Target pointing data
════════════════
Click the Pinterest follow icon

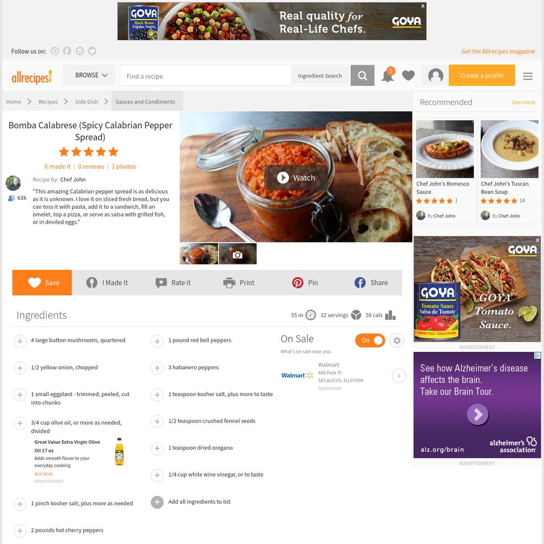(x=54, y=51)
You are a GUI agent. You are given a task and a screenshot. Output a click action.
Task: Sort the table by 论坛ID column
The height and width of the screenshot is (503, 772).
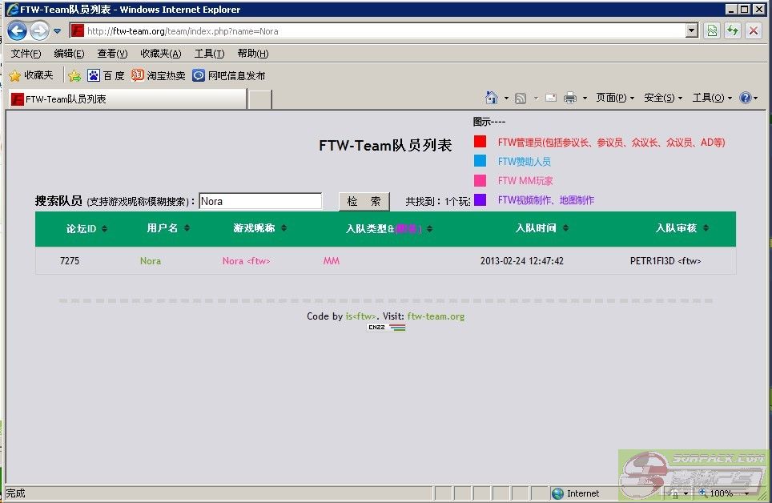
════════════════
## Aim
Reproduce the items from the line containing "You are a GUI" through the end of the items, switching "click action" to "tap action" and keeping everything else the same. Omit the pictures from your answer.

## Result
You are a GUI agent. You are given a task and a screenshot. Output a tap action.
Task: Sort the table by 论坛ID column
The height and width of the screenshot is (503, 772).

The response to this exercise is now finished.